Brief —
Begin with the line where "Task: Click the Port field showing 25" appears. Set down that line and the rest of the records below it exactly as given.

Collected data entries:
..............................

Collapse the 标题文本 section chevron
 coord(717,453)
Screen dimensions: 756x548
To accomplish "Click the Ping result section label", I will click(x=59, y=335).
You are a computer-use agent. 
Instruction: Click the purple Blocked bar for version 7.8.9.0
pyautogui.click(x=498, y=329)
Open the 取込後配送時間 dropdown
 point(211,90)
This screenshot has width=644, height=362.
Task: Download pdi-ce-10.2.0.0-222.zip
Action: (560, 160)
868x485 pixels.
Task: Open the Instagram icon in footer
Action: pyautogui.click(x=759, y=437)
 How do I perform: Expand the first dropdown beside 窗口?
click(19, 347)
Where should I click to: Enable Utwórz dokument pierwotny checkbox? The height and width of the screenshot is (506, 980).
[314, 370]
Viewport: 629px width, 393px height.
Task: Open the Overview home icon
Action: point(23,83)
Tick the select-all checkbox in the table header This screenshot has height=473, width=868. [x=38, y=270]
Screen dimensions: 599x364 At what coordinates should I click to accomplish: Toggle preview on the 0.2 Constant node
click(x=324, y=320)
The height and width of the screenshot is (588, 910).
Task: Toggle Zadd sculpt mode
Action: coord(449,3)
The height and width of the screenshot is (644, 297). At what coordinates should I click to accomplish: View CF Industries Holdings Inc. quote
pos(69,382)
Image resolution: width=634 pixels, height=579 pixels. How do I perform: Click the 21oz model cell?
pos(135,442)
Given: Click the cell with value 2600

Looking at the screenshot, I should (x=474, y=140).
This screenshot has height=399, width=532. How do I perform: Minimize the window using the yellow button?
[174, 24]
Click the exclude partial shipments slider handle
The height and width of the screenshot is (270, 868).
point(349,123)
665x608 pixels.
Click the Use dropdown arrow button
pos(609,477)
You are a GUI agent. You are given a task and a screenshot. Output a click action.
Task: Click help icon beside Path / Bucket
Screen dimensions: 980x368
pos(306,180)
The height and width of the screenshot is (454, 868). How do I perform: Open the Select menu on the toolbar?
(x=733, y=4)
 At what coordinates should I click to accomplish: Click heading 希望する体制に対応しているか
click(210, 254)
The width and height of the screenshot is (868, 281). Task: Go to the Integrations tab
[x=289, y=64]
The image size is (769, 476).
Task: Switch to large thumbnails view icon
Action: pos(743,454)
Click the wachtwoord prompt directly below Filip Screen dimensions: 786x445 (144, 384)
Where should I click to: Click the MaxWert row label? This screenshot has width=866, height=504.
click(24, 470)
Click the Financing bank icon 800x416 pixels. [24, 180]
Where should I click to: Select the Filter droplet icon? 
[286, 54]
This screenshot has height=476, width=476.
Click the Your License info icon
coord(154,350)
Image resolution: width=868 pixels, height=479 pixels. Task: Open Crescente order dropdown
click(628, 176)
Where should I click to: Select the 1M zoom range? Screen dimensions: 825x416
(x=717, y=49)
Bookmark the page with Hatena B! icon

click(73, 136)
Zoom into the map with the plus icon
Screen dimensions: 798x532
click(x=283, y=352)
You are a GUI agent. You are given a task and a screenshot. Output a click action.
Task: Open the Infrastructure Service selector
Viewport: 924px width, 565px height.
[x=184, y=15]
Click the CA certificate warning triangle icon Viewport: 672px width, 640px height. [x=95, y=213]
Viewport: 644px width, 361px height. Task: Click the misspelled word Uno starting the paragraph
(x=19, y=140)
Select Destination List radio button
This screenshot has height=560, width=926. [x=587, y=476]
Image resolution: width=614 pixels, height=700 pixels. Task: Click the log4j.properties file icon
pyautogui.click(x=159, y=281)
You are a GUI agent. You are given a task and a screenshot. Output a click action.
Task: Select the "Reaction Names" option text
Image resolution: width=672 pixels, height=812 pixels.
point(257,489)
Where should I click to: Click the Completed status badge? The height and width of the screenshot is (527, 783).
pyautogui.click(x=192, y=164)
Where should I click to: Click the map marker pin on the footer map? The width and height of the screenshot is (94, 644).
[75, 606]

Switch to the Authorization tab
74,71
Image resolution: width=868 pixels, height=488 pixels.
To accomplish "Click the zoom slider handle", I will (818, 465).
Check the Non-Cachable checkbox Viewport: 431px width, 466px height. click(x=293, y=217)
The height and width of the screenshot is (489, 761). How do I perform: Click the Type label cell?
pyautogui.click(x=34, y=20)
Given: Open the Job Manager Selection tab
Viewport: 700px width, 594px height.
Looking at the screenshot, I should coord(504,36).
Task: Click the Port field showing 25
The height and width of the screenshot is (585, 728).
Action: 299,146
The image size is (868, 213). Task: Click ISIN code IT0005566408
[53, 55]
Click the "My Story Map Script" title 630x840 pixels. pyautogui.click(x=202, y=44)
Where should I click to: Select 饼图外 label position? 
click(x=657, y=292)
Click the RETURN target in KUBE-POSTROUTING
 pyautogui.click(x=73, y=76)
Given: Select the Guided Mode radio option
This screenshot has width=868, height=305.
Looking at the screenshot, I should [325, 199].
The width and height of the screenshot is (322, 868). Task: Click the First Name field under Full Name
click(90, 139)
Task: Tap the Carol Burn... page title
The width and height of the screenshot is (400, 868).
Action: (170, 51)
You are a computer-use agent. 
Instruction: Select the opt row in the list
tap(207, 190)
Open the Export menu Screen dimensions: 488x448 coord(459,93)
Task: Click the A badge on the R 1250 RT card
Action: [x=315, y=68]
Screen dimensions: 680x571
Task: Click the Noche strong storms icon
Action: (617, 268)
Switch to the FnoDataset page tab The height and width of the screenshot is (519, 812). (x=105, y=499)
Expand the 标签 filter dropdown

..............................

Exercise solution —
Task: Click the Port field showing 25
The height and width of the screenshot is (585, 728).
Action: 299,146
The image size is (868, 213). Task: Click ISIN code IT0005566408
[53, 55]
Click the "My Story Map Script" title 630x840 pixels. pyautogui.click(x=202, y=44)
Where should I click to: Select 饼图外 label position? 
click(x=657, y=292)
Click the RETURN target in KUBE-POSTROUTING
 pyautogui.click(x=73, y=76)
Given: Select the Guided Mode radio option
This screenshot has width=868, height=305.
Looking at the screenshot, I should [325, 199].
The width and height of the screenshot is (322, 868). Task: Click the First Name field under Full Name
click(90, 139)
Task: Tap the Carol Burn... page title
The width and height of the screenshot is (400, 868).
Action: (170, 51)
You are a computer-use agent. 
Instruction: Select the opt row in the list
tap(207, 190)
Open the Export menu Screen dimensions: 488x448 coord(459,93)
Task: Click the A badge on the R 1250 RT card
Action: [x=315, y=68]
Screen dimensions: 680x571
Task: Click the Noche strong storms icon
Action: (617, 268)
Switch to the FnoDataset page tab The height and width of the screenshot is (519, 812). (x=105, y=499)
Expand the 标签 filter dropdown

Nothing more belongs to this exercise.